Dem Anspruch der Antragsteller steht schließlich nicht die Bestandskraft der ablehnenden Entscheidung in dem Bescheid vom 1. Februar 2010 entgegen. Dagegen haben die Antragsteller am 3. März 2010 Widerspruch eingelegt, was allerdings der vom Antragsgegner am 10. Juni 2010 übersandten (offenbar unvollständigen) Leistungsakt nicht zu entnehmen ist, in der vielmehr irreführend (ohne Unterschrift und Datum!) vermerkt ist: "Eingereichte Unterlagen beziehen sich nicht auf die Ablehnung. Widerspruch wurde auch nicht abgegeben". Erst nach und aufgrund einer fernmündlichen Nachfrage hat der Antragsgegner am 5. Juli 2010 mitgeteilt, dass ein Widerspruch eingelegt worden ist, und am 12. Juli 2010 eine Abschrift übermittelt. Dass den Antragstellern eine Entscheidung über diesen Widerspruch bekanntgegeben und damit wirksam geworden ist (§ 39 Abs. 1 Satz 1 des Zehnten Buchs des Sozialgesetzbuchs [SGB X]), kann der Senat nicht feststellen. Der Antragsgegner führt zwar an, dass er den Widerspruch mit Widerspruchsbescheid vom 18. Mai 2010, der noch am selben Tag zur Post gegeben worden sei, zurückgewiesen habe. Die Antragsteller behaupten jedoch, "keine Antwort (auf ihren Widerspruch) erhalten" zu haben; dies lässt sich jedenfalls im vorliegenden Verfahren nicht widerlegen. Im Zweifel hat aber der Antragsgegner den Zugang des Widerspruchsbescheids nachzuweisen (§ 37 Abs. 2 Satz 3 2. Halbsatz SGB X); diesen Nachweis kann er augenscheinlich nicht erbringen.

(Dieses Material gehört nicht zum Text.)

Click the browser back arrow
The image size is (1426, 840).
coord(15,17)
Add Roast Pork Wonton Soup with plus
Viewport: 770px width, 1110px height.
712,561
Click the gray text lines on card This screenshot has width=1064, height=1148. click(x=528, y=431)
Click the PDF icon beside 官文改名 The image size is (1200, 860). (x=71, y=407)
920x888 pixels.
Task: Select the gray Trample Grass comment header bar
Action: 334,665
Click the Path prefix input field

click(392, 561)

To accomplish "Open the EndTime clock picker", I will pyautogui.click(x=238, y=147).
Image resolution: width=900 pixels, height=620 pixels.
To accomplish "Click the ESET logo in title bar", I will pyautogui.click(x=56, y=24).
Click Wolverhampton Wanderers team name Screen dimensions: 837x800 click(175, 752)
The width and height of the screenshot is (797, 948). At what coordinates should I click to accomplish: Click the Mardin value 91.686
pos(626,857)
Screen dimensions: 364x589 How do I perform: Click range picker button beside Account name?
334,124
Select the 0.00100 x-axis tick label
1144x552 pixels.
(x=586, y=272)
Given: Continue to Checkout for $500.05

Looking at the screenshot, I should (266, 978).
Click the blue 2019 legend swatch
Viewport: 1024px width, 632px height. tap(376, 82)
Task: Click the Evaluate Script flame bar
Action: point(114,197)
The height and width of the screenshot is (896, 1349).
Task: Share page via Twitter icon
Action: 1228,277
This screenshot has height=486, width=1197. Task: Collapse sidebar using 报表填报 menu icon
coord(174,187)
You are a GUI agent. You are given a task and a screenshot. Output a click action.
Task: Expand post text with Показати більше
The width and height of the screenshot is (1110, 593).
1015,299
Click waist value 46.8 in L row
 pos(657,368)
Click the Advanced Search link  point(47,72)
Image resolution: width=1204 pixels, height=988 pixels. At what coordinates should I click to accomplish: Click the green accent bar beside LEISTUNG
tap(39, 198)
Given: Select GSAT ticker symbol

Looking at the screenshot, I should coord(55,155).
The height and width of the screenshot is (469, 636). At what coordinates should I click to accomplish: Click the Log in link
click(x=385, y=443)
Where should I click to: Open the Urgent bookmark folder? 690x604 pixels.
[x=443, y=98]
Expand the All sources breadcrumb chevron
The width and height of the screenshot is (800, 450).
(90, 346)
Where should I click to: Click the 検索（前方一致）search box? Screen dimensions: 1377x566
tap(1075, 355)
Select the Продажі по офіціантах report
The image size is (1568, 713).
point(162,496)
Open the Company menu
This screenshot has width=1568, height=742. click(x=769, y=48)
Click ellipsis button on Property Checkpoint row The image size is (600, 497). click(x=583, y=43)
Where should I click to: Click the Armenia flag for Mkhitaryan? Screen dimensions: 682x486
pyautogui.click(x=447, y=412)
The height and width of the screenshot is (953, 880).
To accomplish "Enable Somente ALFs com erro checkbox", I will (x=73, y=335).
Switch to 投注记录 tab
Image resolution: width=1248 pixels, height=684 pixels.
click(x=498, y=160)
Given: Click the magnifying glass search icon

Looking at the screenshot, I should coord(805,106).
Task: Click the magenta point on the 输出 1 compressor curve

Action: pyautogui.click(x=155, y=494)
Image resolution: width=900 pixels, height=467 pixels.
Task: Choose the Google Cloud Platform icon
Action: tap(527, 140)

Die nach allem gebotene Folgenabwägung führt dazu, dass den Antragstellern vorläufig die begehrten Leistungen – unter Berücksichtigung der vom Antragsteller zu 1) erzielten Einkünfte aus seiner Erwerbstätigkeit – zu erbringen sind, um ihr Existenzminimum zu sichern. Eine – vorübergehende – Rückkehr der Antragsteller nach Rumänien sieht der Senat insbesondere angesichts dessen, dass die Antragstellerin zu 2) – wie erwähnt offenbar auf Veranlassung des Antragsgegners – einen Integrationskurs besucht, nicht als zumutbar an. Der Senat sieht zunächst einen Zeitraum vom Eingang der Beschwerde beim Landessozialgericht (26. April 2010) bis zu einer (noch nachzuholenden) Bekanntgabe einer Widerspruchsentscheidung an die Antragsteller, längstens bis zum 31. August 2010 als angemessen an, zumal nicht auszuschließen ist, dass die Antragsteller ihre Hilfebedürftigkeit durch die Erwerbstätigkeit des Antragstellers zu 1) selbst beseitigen können. Ggf. steht es ihnen frei, beim Gericht der Hauptsache aber-mals einen Antrag auf Gewährung einstweiligen Rechtsschutzes zu stellen, falls dies erforderlich werden sollte.

Die Entscheidung über die Kostenerstattung beruht auf entsprechender Anwendung des § 193 Abs. 1 SGG. Diese Entscheidung ist unanfechtbar (§ 177 SGG).